2005-11-02 07:26:21

by Benjamin Herrenschmidt

[permalink] [raw]
Subject: [PATCH] ppc64: 64K pages support

On Wed, 2005-11-02 at 18:07 +1100, Benjamin Herrenschmidt wrote:
> It took a while, but finally, here is the 64K pages support patch for
> ppc64. This patch adds a new CONFIG_PPC_64K_PAGES which, when enabled,
> changes the kernel base page size to 64K. The resulting kernel still
> boots on any hardware. On current machines with 4K pages support only,
> the kernel will maintain 16 "subpages" for each 64K page
> transparently.
>
> Note that while real 64K capable HW has been tested, the current patch
> will not enable it yet as such hardware is not released yet, and I'm
> still verifying with the firmware architects the proper to get the
> information from the newer hypervisors.
>
> Signed-off-by: Benjamin Herrenschmidt <[email protected]>

Oh, and since the mailing lists are probably filtering this out due to
the patch size, here's an URL where you can find it too:

http://gate.crashing.org/~benh/ppc64-64k-pages.diff

Ben.



2005-11-03 03:25:38

by Paul Mackerras

[permalink] [raw]
Subject: Re: [PATCH] ppc64: 64K pages support

Benjamin Herrenschmidt writes:

> It took a while, but finally, here is the 64K pages support patch for
> ppc64. This patch adds a new CONFIG_PPC_64K_PAGES which, when enabled,
> changes the kernel base page size to 64K. The resulting kernel still
> boots on any hardware. On current machines with 4K pages support only,
> the kernel will maintain 16 "subpages" for each 64K page
> transparently.
>
> Note that while real 64K capable HW has been tested, the current patch
> will not enable it yet as such hardware is not released yet, and I'm
> still verifying with the firmware architects the proper to get the
> information from the newer hypervisors.
>
> Signed-off-by: Benjamin Herrenschmidt <[email protected]>

Acked-by: Paul Mackerras <[email protected]>

2005-11-03 05:26:48

by David Gibson

[permalink] [raw]
Subject: ppc64: Fix bug in SLB miss handler for hugepages

On Thu, Nov 03, 2005 at 02:16:29PM +1100, Paul Mackerras wrote:
> Benjamin Herrenschmidt writes:
>
> > It took a while, but finally, here is the 64K pages support patch for
> > ppc64. This patch adds a new CONFIG_PPC_64K_PAGES which, when enabled,
> > changes the kernel base page size to 64K. The resulting kernel still
> > boots on any hardware. On current machines with 4K pages support only,
> > the kernel will maintain 16 "subpages" for each 64K page
> > transparently.
> >
> > Note that while real 64K capable HW has been tested, the current patch
> > will not enable it yet as such hardware is not released yet, and I'm
> > still verifying with the firmware architects the proper to get the
> > information from the newer hypervisors.
> >
> > Signed-off-by: Benjamin Herrenschmidt <[email protected]>
>
> Acked-by: Paul Mackerras <[email protected]>

This patch, however, should be applied on top to fix some problems
with hugepage (some pre-existing, another introduced by this patch).

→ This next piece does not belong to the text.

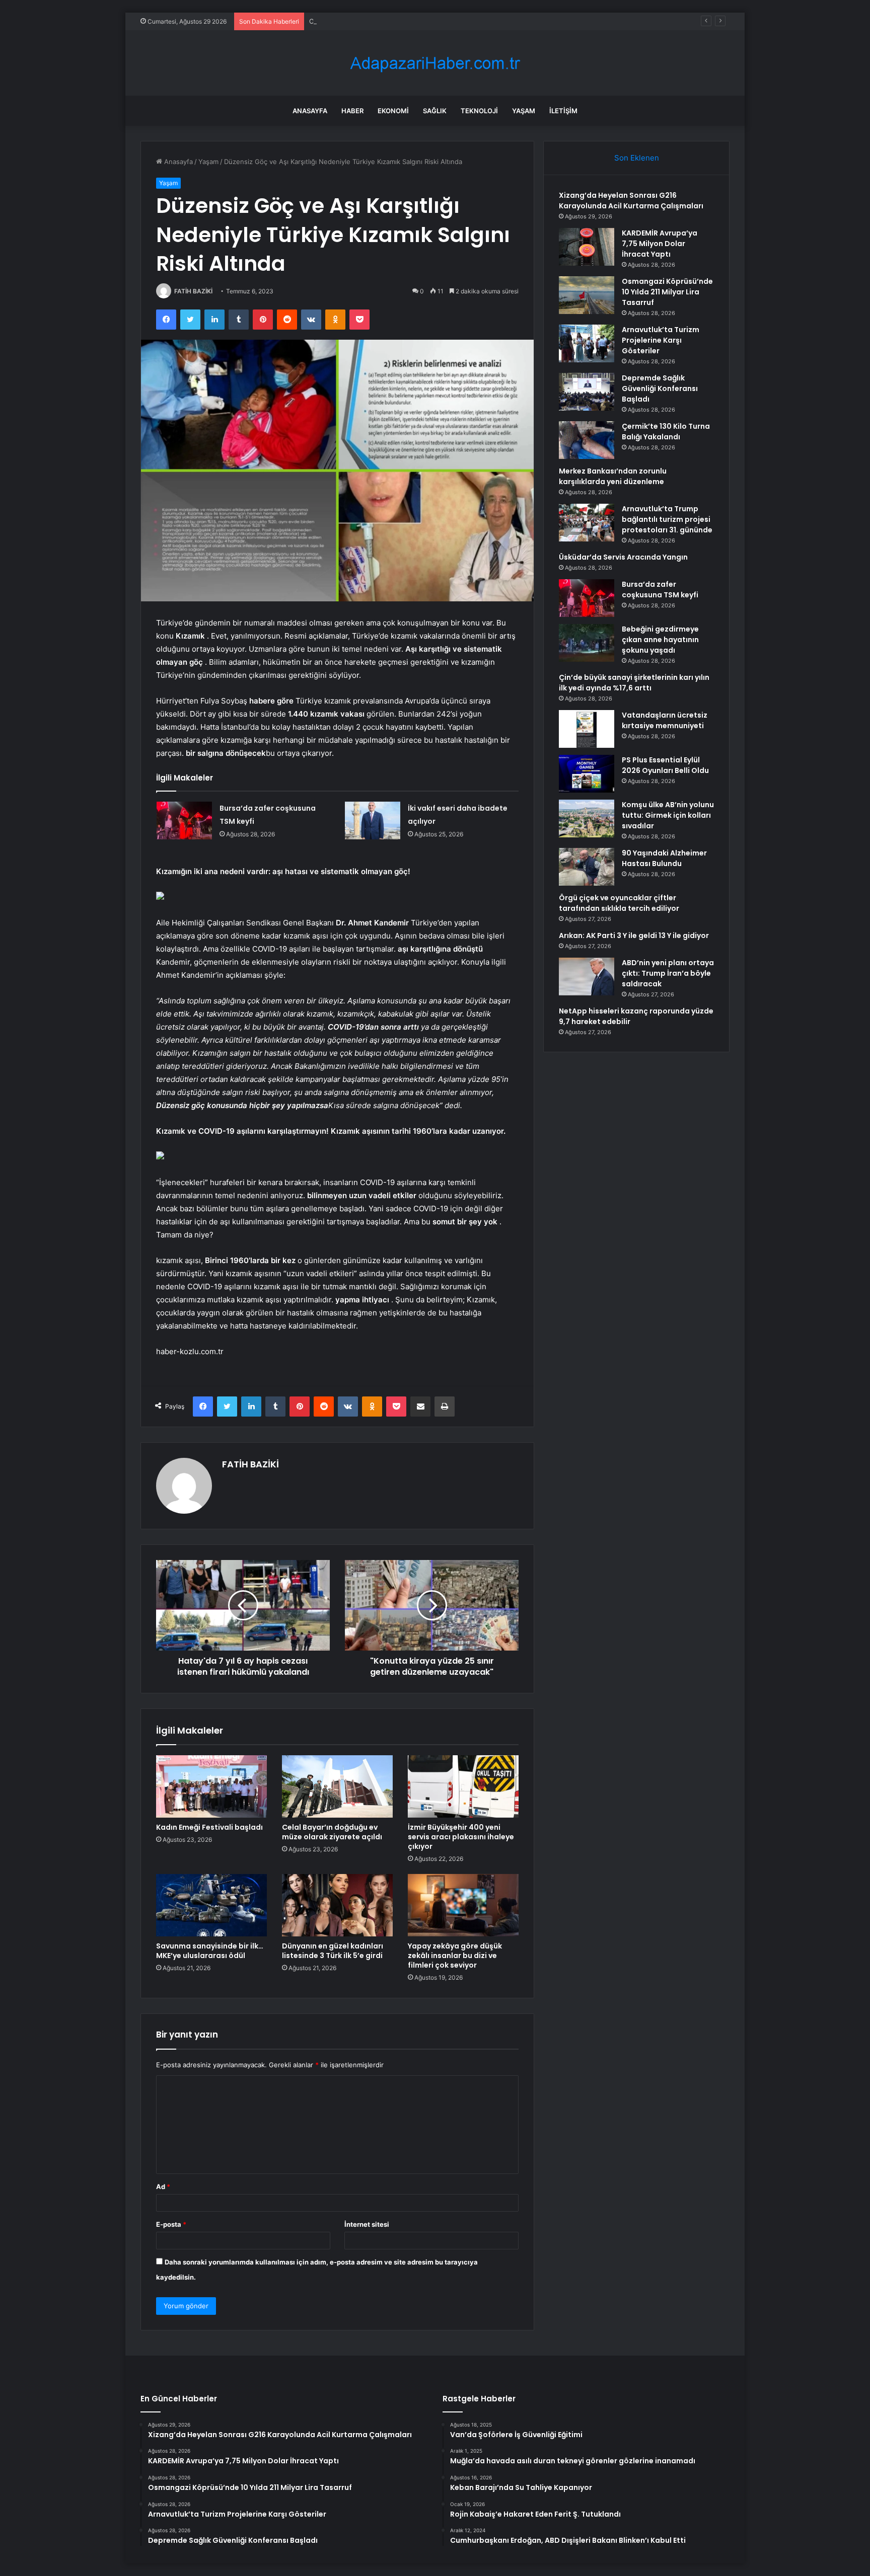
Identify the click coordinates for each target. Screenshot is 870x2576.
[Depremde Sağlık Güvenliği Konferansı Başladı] (586, 392)
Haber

The patch fixes a bug in the SLB miss handler for hugepages on ppc64
introduced by the dynamic hugepage patch (commit id
c594adad5653491813959277fb87a2fef54c4e05) due to a misunderstanding of
the srd instruction's behaviour (mea culpa). The problem arises when
a 64-bit process maps some hugepages in the low 4GB of the address
space (unusual). In this case, as well as the 256M segment in
question being marked for hugepages, other segments at 32G intervals
will be incorrectly marked for hugepages.

In the process, this patch tweaks the semantics of the hugepage
bitmaps to be more sensible. Previously, an address below 4G was
marked for hugepages if the appropriate segment bit in the "low areas"
bitmask was set *or* if the low bit in the "high areas" bitmap was set
(which would mark all addresses below 1TB for hugepage). With this
patch, any given address is governed by a single bitmap. Addresses
below 4GB are marked for hugepage if and only if their bit is set in
the "low areas" bitmap (256M granularity). Addresses between 4GB and
1TB are marked for hugepage iff the low bit in the "high areas" bitmap
is set. Higher addresses are marked for hugepage iff their bit in the
"high areas" bitmap is set (1TB granularity).

To avoid conflicts, this patch must be applied on top of BenH's
pending patch for 64k base page size [0]. As such, this patch also
addresses a hugepage problem introduced by that patch. That patch
allows hugepages of 1MB in size on hardware which supports it,
however, that won't work when using 4k pages (4 level pagetable),
because in that case hugepage PTEs are stored at the PMD level, and
each PMD entry maps 2MB. This patch simply disallows hugepages in
that case (we can do something cleverer to re-enable them some other
day).

Built, booted, and a handful of hugepage related tests passed on
POWER5 LPAR (both ARCH=powerpc and ARCH=ppc64).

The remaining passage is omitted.